The announcement of AICC general secretary Ghulam Nabi Azad that the Centre needed more time to arrive at a decision is least convincing, considering that three years have already lapsed since then Union Home Minister P. Chidambaram announced on December 9, 2009 that the process of formation of Telangana had begun, only to renege on his promise a fortnight later. Critics then had described the December 9 announcement as “hasty” and a pointer to the Centre’s “loss of nerve”. Mr. Azad’s statement on Wednesday falls in the same genre of taking one step forward and one step backward.
His reasoning that there is nothing sanctimonious about Home Minister Sushilkumar Shinde’s statement that a decision would be taken within one month of the all-party meeting in New Delhi on December 28 reflects utter lack of conviction. His claim that one month cannot be construed in its true sense can at best be described as cynical.

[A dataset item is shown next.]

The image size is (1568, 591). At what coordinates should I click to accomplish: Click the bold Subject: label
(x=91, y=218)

It only perpetuates the sense of uncertainty among people and the feeling of political instability at a time when everyone feels that enough is enough. As the prospects of a firm and clear-cut announcement in the immediate future have now receded, so have the chances of the revival of investments in the realty, information technology, ITES and manufacturing sectors, already reeling under a power crisis.
It is evident again, if any further proof is required that the Congress high command has not yet zeroed in on the ideal strategy that could yield high dividends in the elections to the Lok Sabha and Assembly, due in the first half of 2014.

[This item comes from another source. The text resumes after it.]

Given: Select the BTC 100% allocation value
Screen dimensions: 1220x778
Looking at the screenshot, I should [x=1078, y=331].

It is also clear that Y.S. Jaganmohan Reddy, now in Chanchalguda jail, has spurned Congress leaders’ overtures for an electoral alliance while Telangana Rashtra Samithi (TRS) chief K. Chandrasekhar Rao is apparently playing hard to get. The party’s desperation is such that it has led to speculation about its negotiations with the Telugu Desam, a party born on anti-Congress plank, for a covert electoral understanding.
What is equally distressing for the Telugu people is to see Congress leaders from Seemandhra and Telangana regions running from pillar to post in the corridors of the Delhi darbar, as if seeking alms. They seem to be working overtime to prove the late N.T. Rama Rao right about mortgaging the ‘self-respect’ of Telugu people.

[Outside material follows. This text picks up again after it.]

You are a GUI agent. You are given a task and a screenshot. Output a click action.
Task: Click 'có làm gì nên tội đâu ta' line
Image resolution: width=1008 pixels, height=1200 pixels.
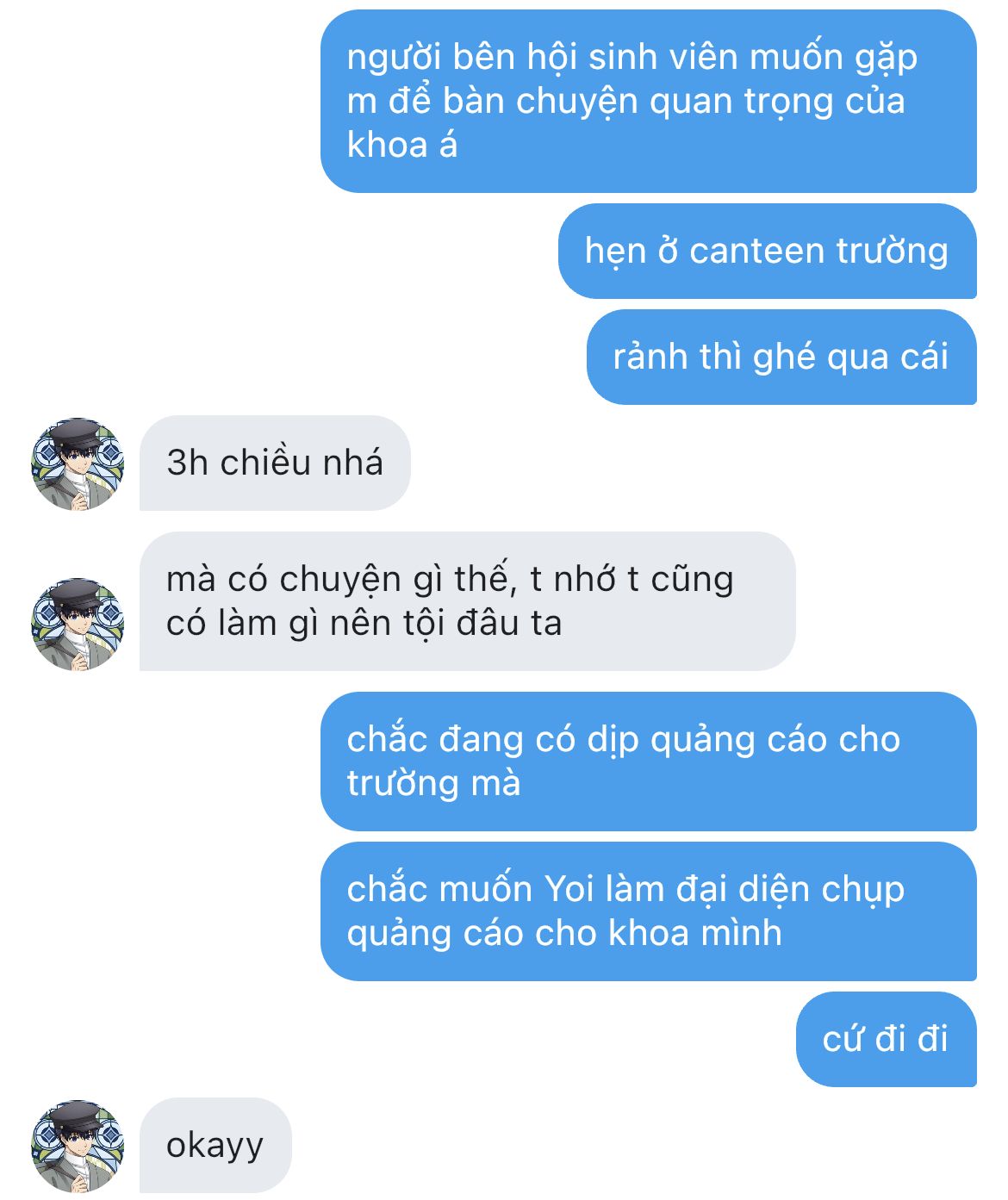(x=364, y=624)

In his thundering style, interspersed with Telugu alliteration, NTR had accused these leaders during his barnstorming election campaign in 1982 of putting at stake the pride of six crore Andhra people at the altar of the Delhi darbar.
It was in reference to the quarrelsome Congress leaders who ran frequently to Delhi between 1979 and 1983 to complain to Indira Gandhi against the Chief Minister of the day.
The script of the Congress drama has not changed much in these decades; it’s only the actors and the props.